- Opening Delimiter -

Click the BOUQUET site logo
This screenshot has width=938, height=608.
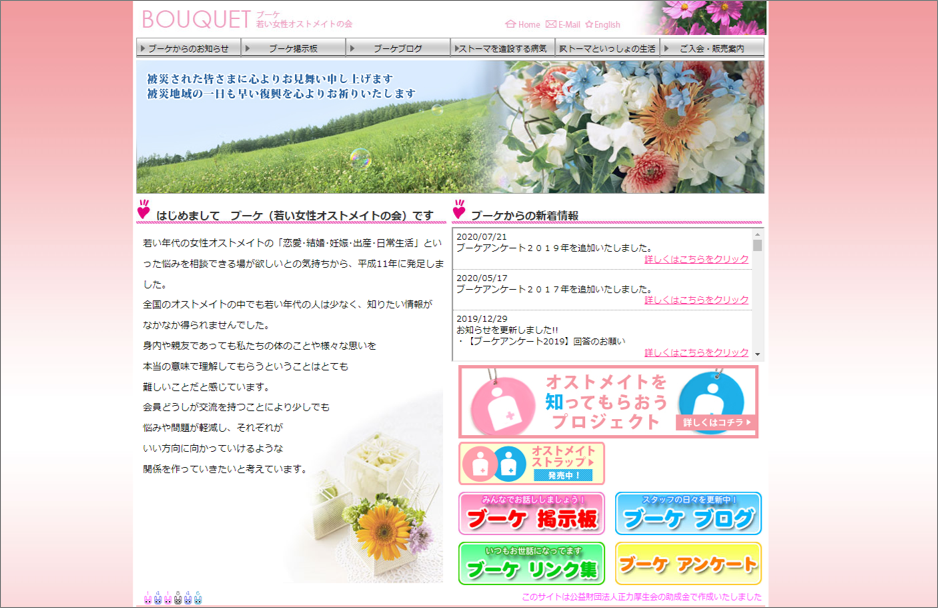(x=197, y=19)
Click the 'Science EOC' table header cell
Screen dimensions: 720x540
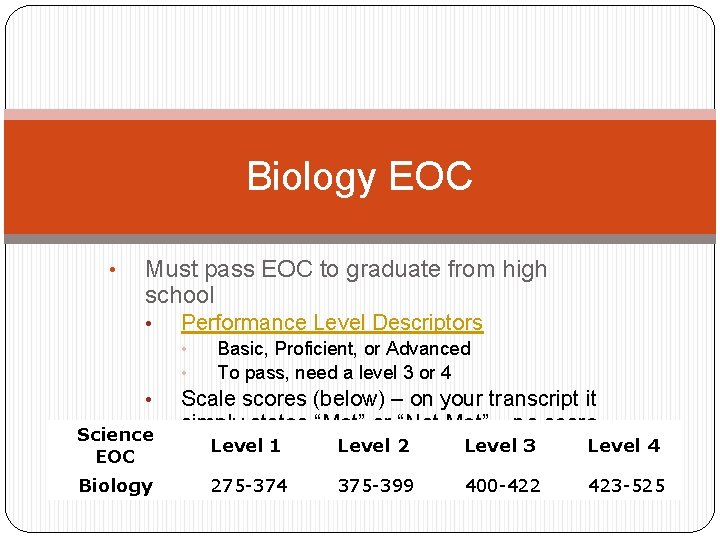click(115, 445)
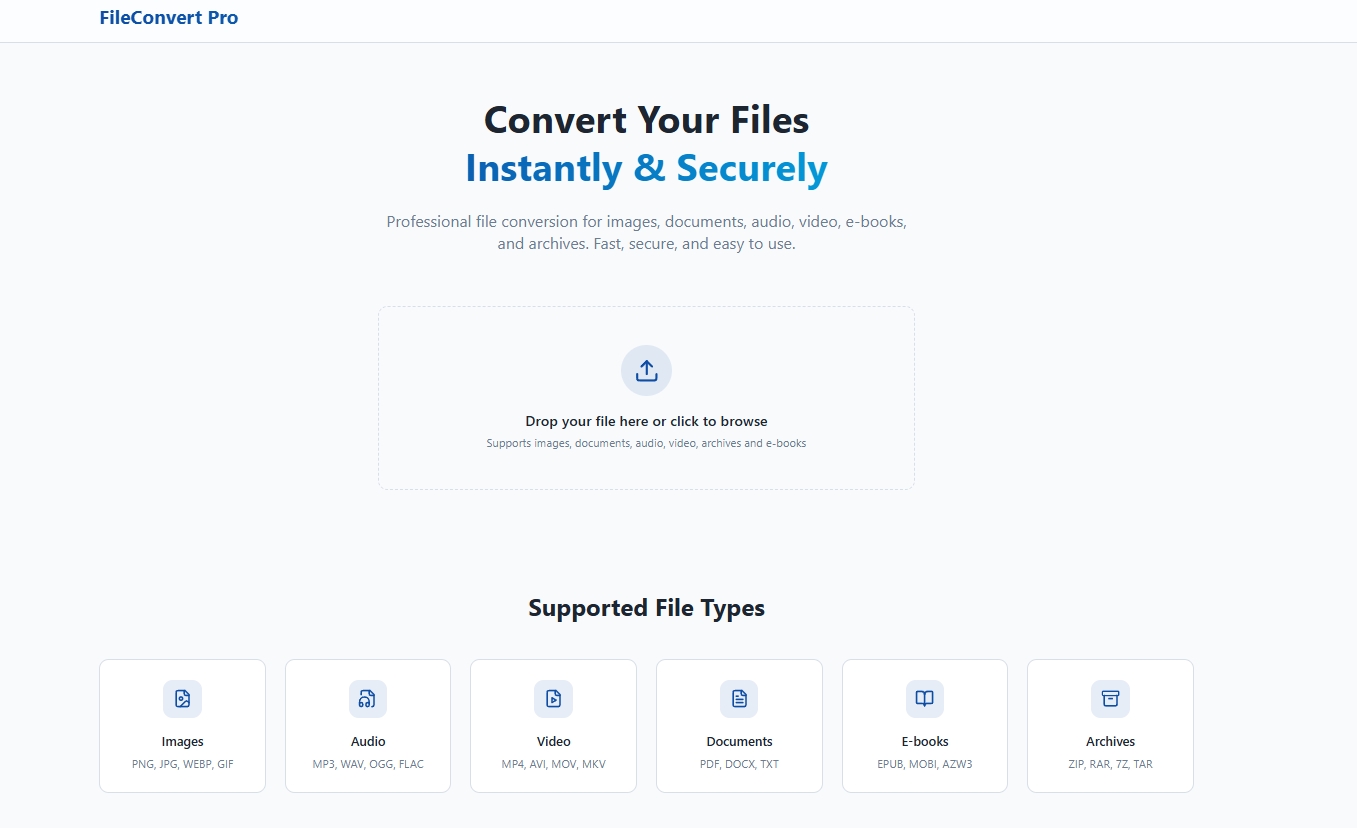Select the Archives card label
This screenshot has height=828, width=1357.
click(x=1110, y=742)
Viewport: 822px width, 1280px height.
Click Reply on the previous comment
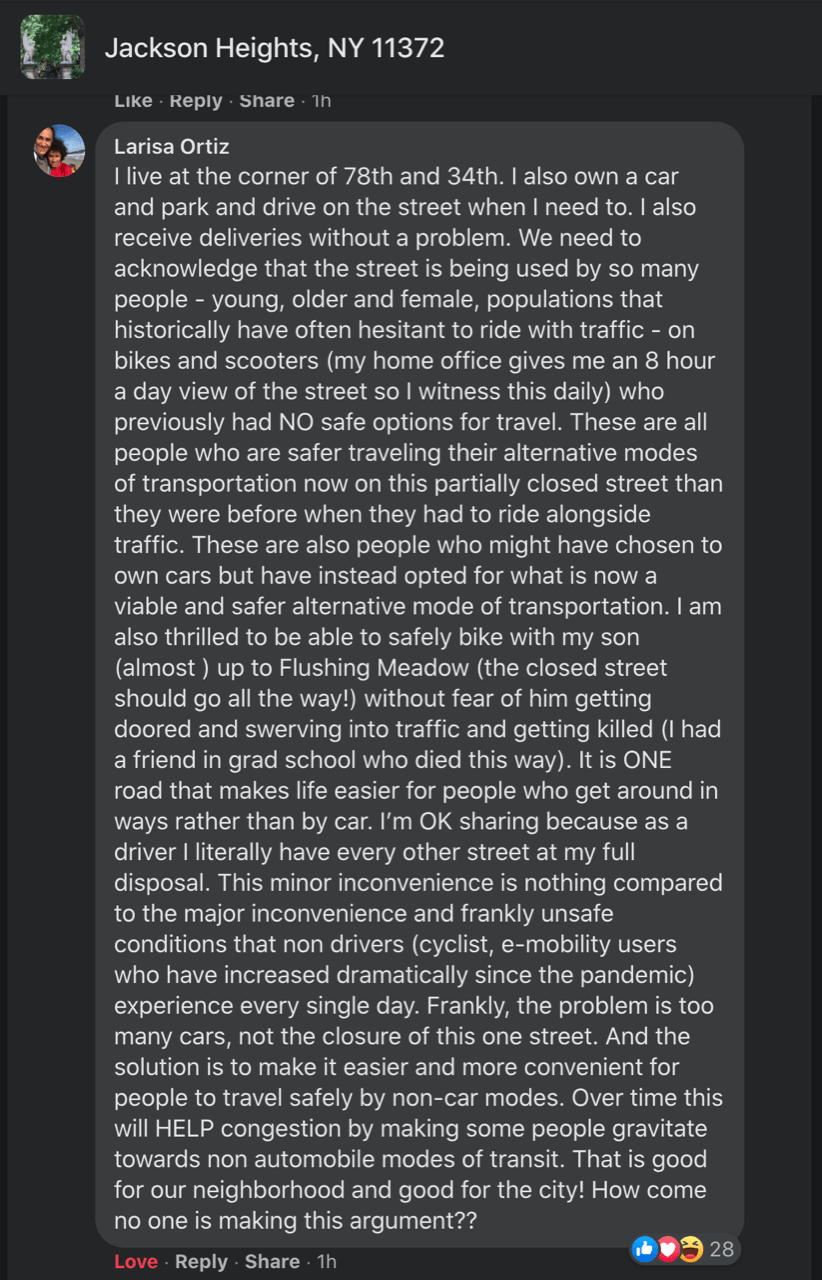pos(196,101)
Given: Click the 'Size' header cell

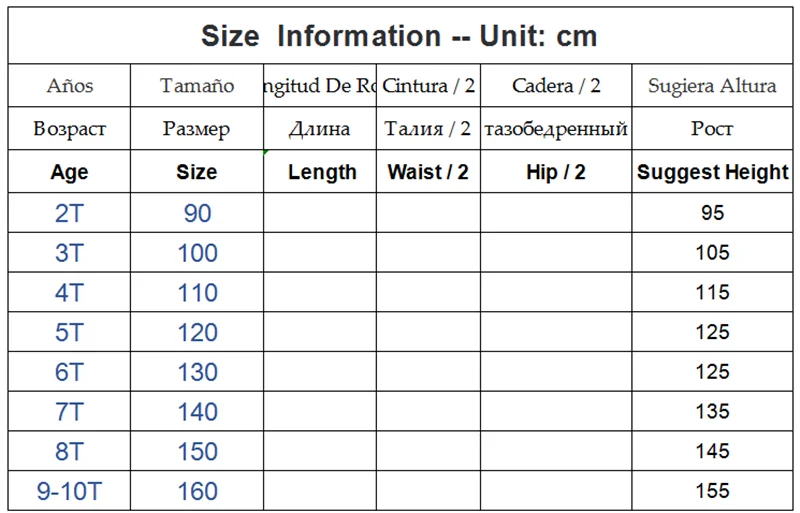Looking at the screenshot, I should coord(197,172).
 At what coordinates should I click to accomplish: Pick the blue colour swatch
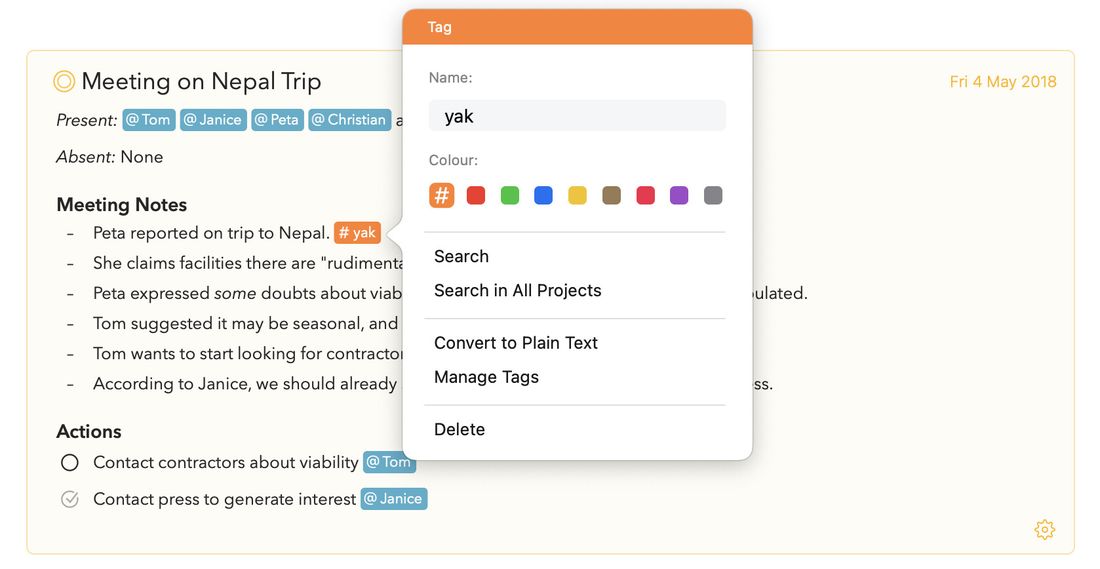pyautogui.click(x=543, y=195)
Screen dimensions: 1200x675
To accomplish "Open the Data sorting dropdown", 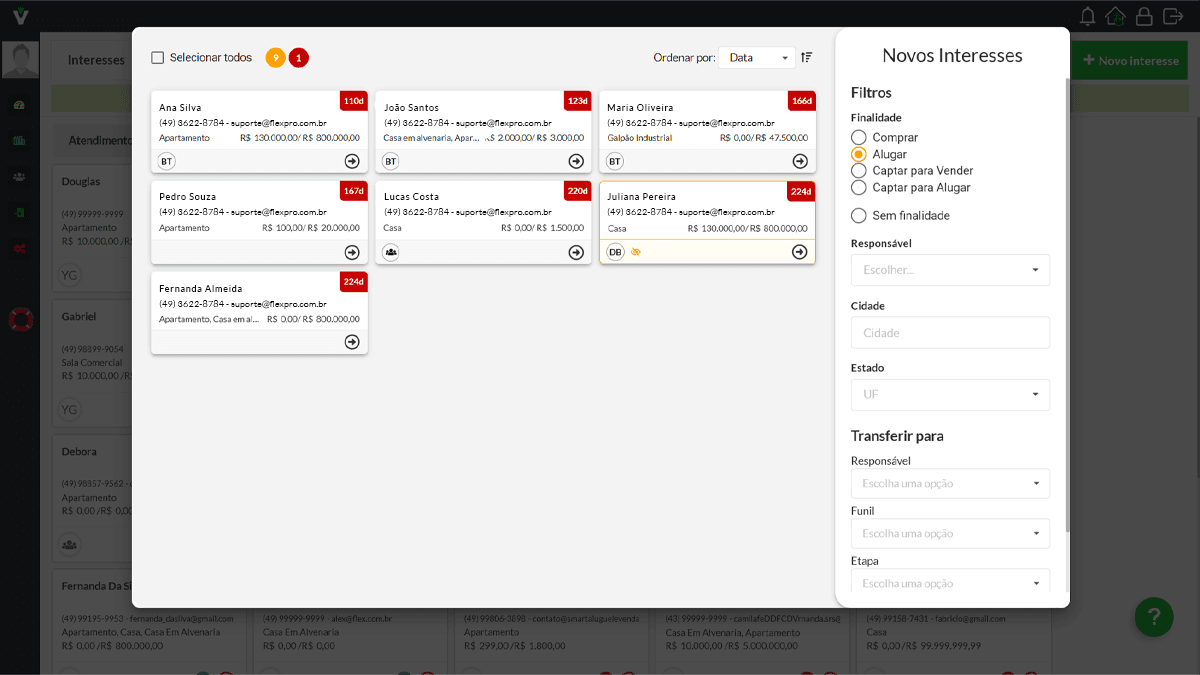I will 756,57.
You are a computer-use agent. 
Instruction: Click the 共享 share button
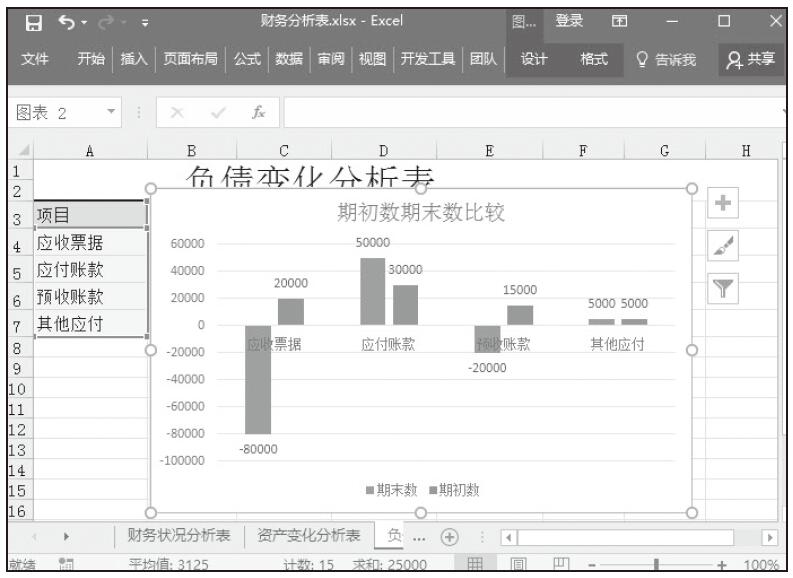[752, 60]
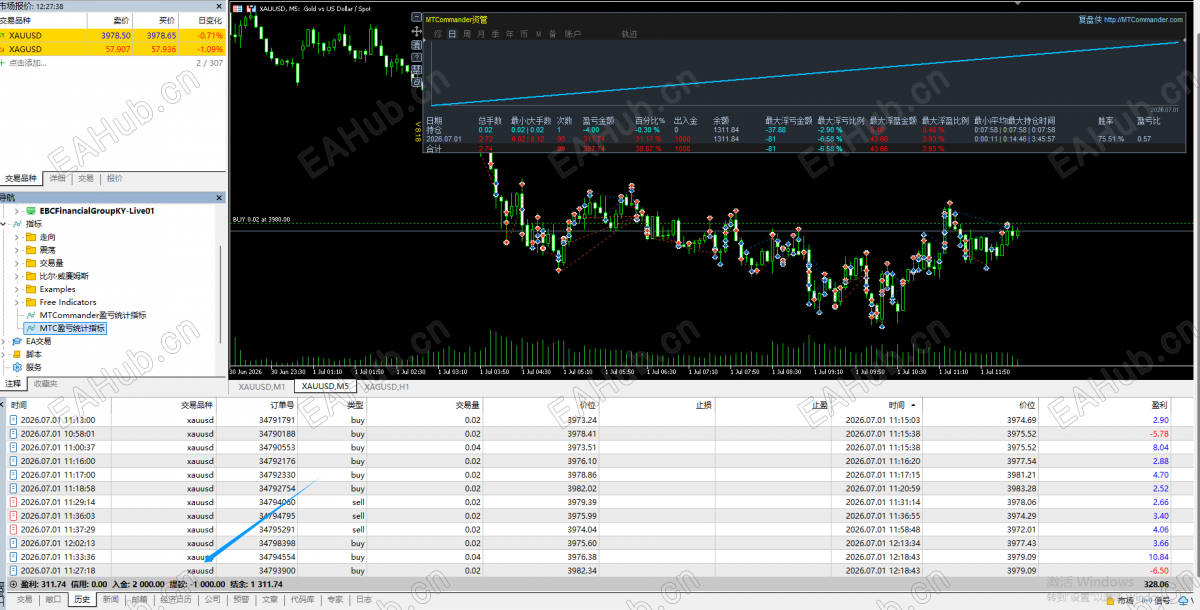Close the Navigator panel with its X

(219, 198)
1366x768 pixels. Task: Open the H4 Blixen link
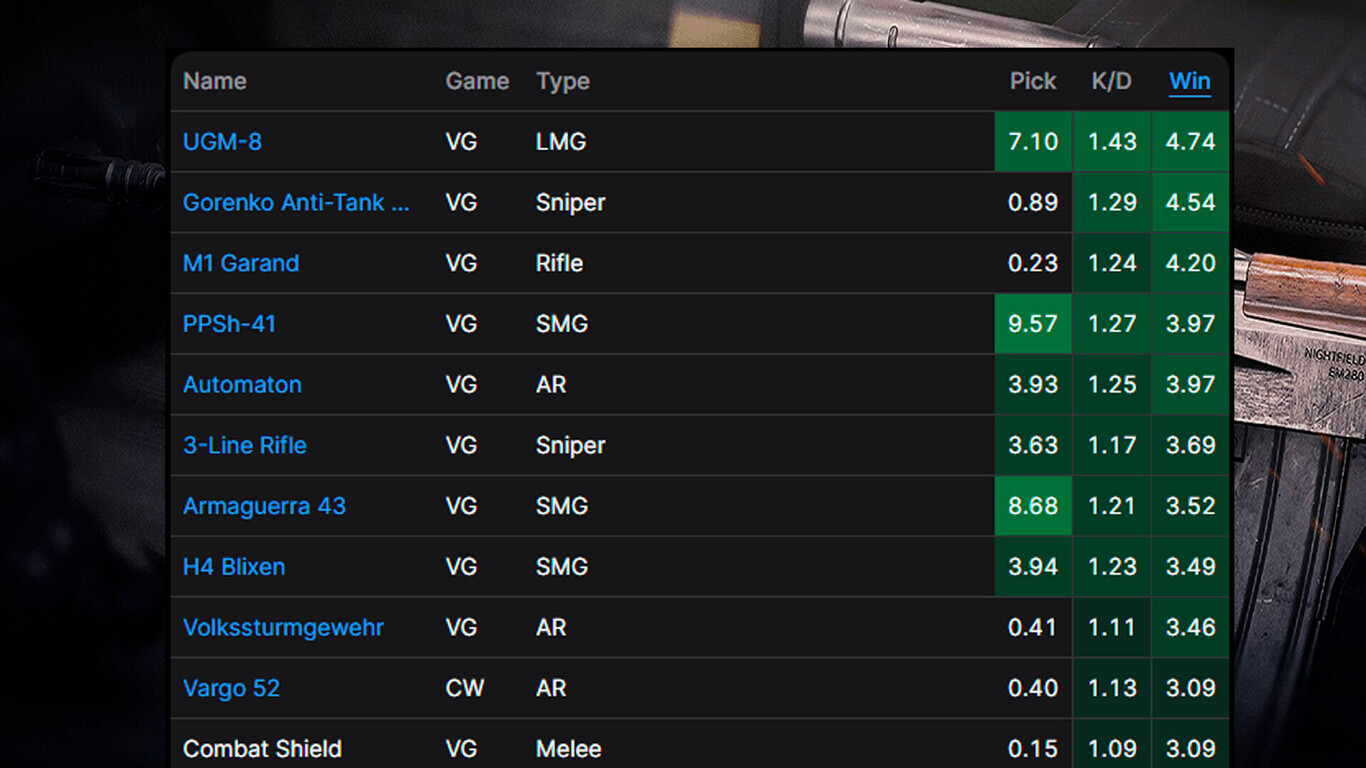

- Closing Delimiter -

EXERCISE DETAILS:
Copy the lines from the line that contains "Instruction: Click the 共享 share button" through the end of the records, exactly and with nothing added; leave the pictures out.

EXERCISE RESPONSE:
Instruction: Click the 共享 share button
[752, 60]
Close the Navigator panel with its X

(219, 198)
1366x768 pixels. Task: Open the H4 Blixen link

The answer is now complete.